→ **WHAT THIS TASK INVOLVES**:
Print, exactly and with no pictures, the line containing "You are a GUI" and each line after it to the end of the entries below.

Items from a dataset

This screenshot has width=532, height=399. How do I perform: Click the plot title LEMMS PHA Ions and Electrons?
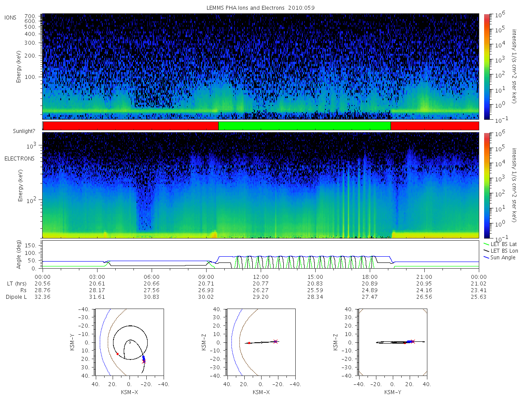pos(242,8)
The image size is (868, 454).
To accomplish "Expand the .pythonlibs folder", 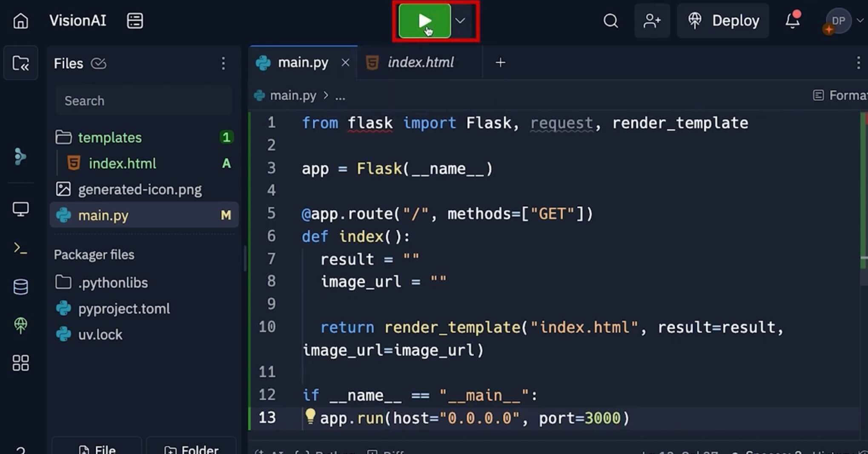I will click(x=112, y=283).
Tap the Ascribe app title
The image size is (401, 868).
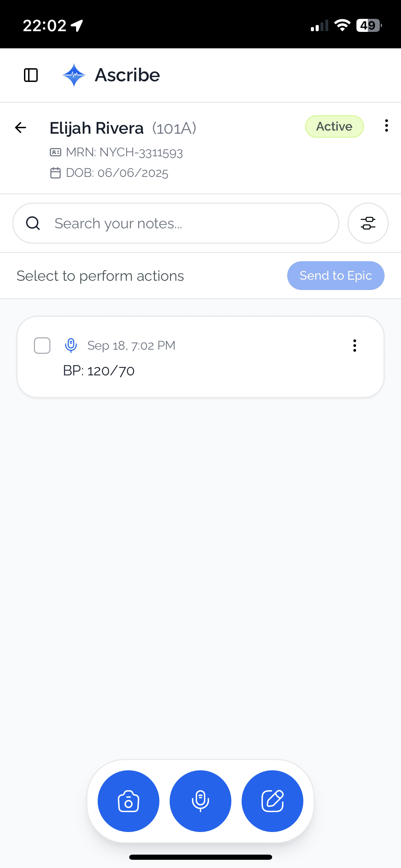click(x=127, y=75)
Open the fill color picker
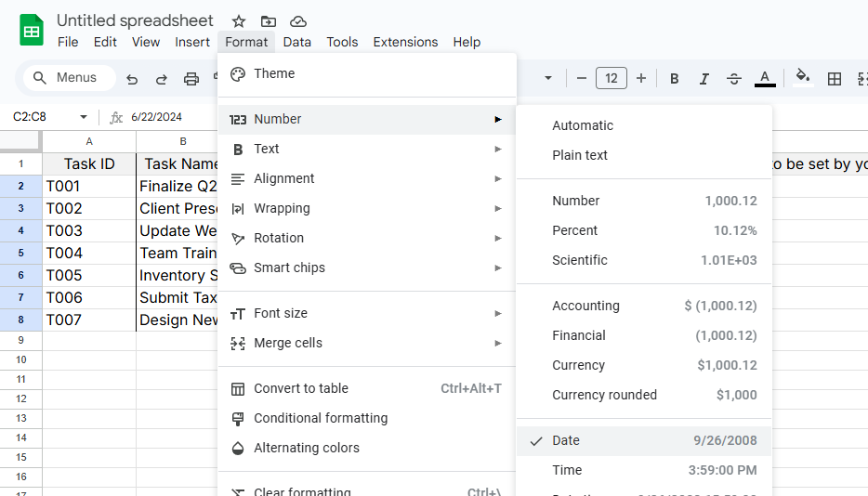 pos(803,79)
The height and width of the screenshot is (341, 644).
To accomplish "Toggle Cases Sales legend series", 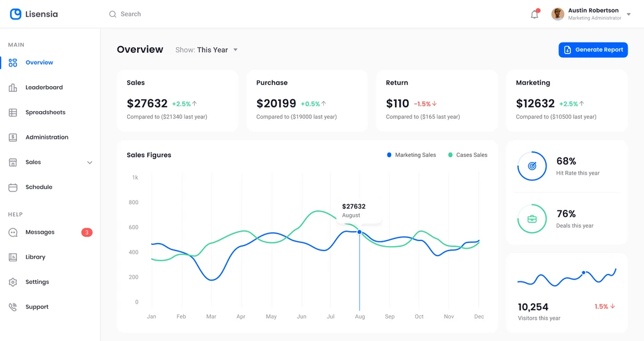I will pos(467,155).
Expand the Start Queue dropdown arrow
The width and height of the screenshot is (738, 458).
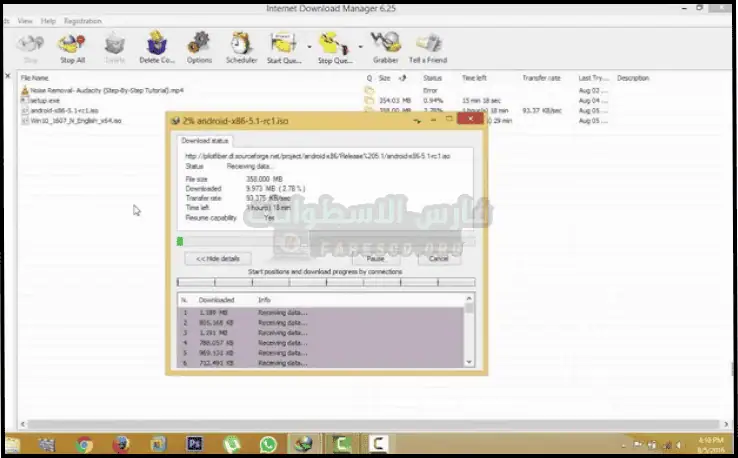click(x=310, y=47)
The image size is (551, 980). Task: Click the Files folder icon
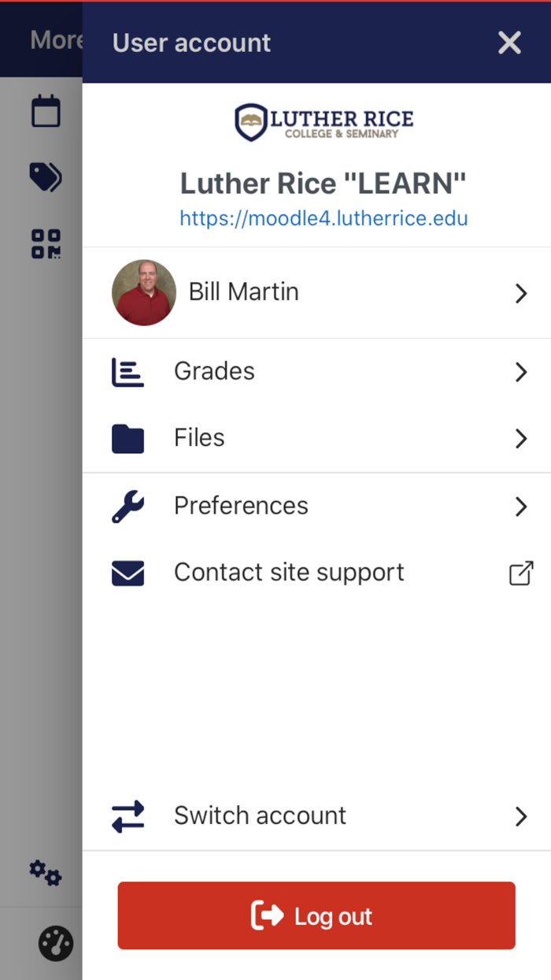tap(128, 438)
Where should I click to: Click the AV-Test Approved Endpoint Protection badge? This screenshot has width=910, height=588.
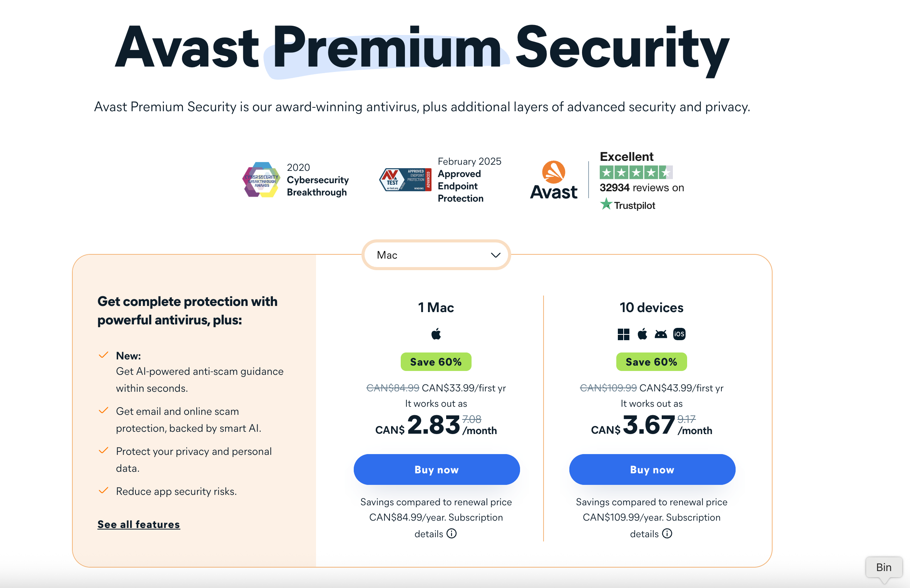pos(405,180)
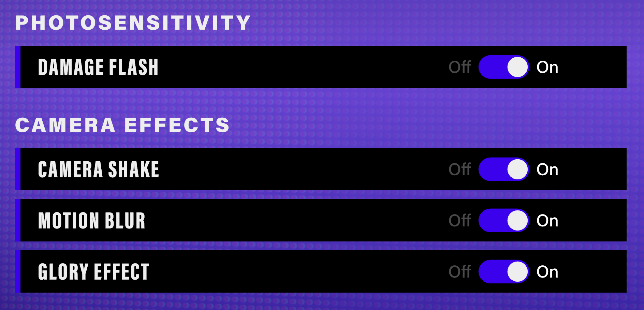Toggle the Motion Blur switch
This screenshot has width=644, height=310.
click(503, 221)
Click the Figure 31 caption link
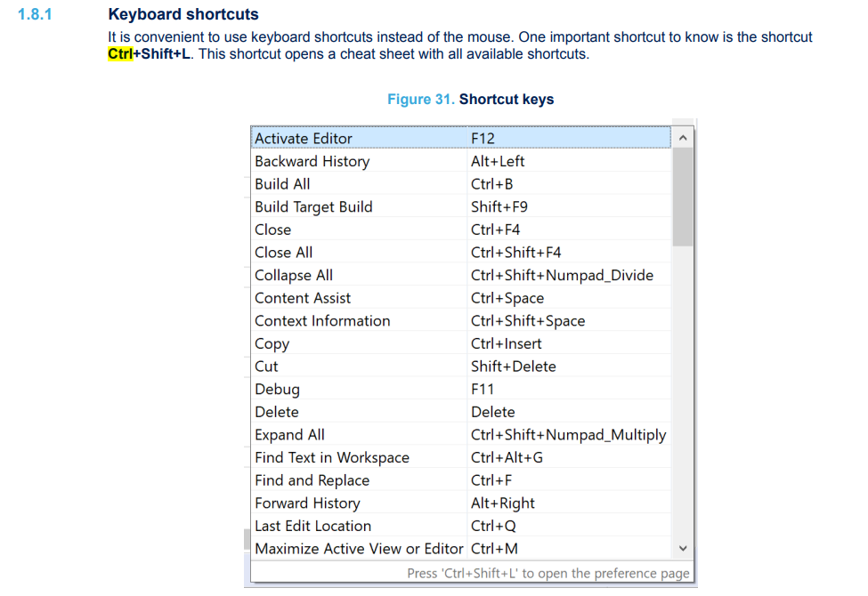This screenshot has height=596, width=868. (420, 100)
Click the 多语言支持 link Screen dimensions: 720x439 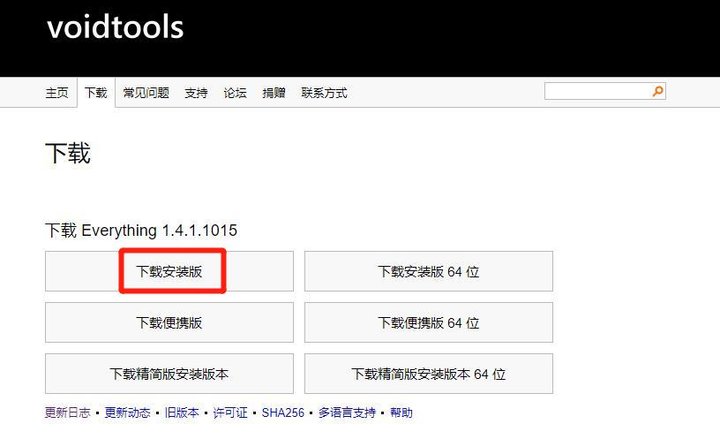click(347, 413)
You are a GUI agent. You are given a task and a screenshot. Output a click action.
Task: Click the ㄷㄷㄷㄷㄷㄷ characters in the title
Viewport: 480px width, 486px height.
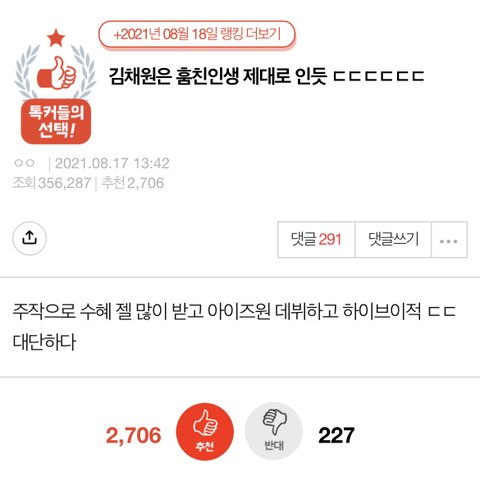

→ **TASK RESULT**:
You are a GUI agent. You are given a task and a screenshot. Output a click action.
Task: Click the ㄷㄷㄷㄷㄷㄷ characters in the title
Viewport: 480px width, 486px height.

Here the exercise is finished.